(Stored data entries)
===============

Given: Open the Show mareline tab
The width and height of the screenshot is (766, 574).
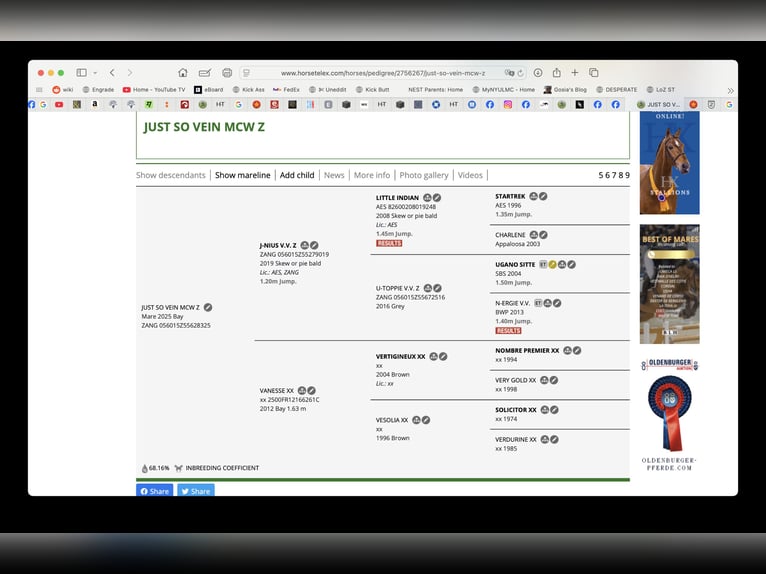Looking at the screenshot, I should point(243,175).
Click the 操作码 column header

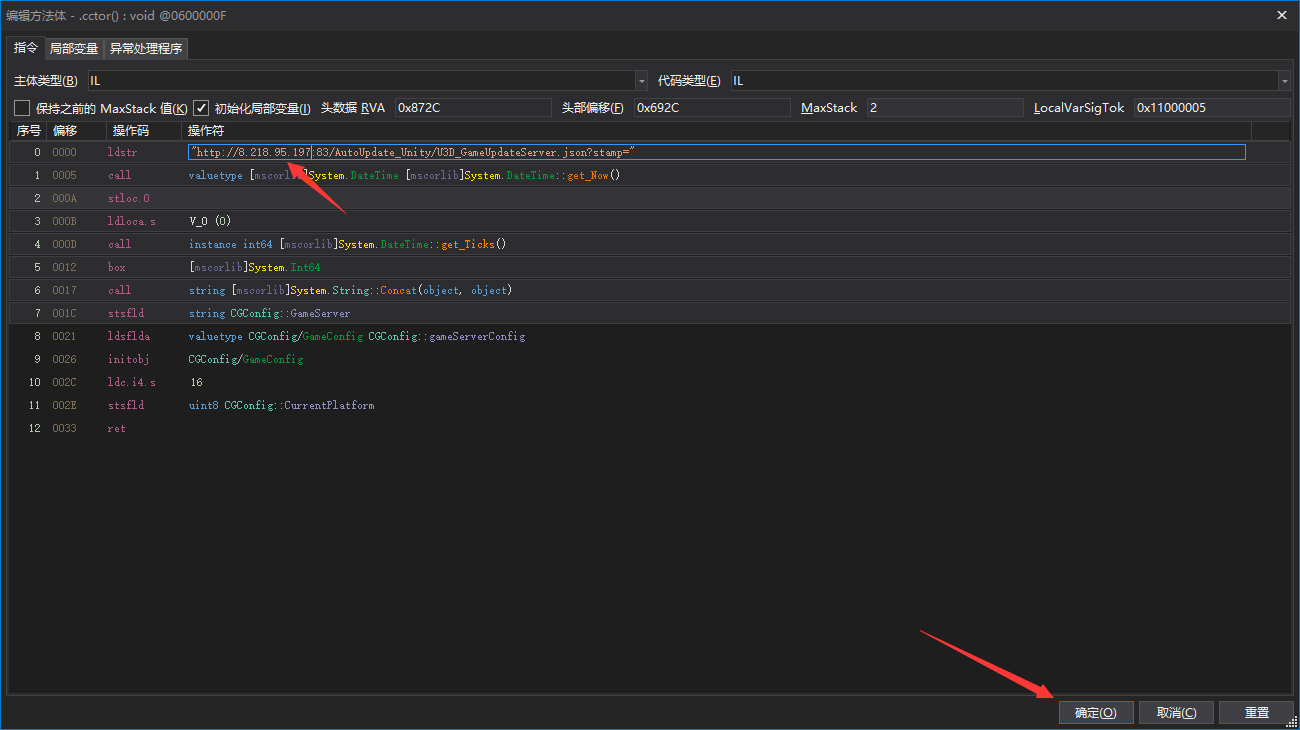131,131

===============

Set the records down again exactly as given, and leave the pictures out.

Given: Open the Show mareline tab
The width and height of the screenshot is (766, 574).
Looking at the screenshot, I should point(243,175).
Click the 操作码 column header

131,131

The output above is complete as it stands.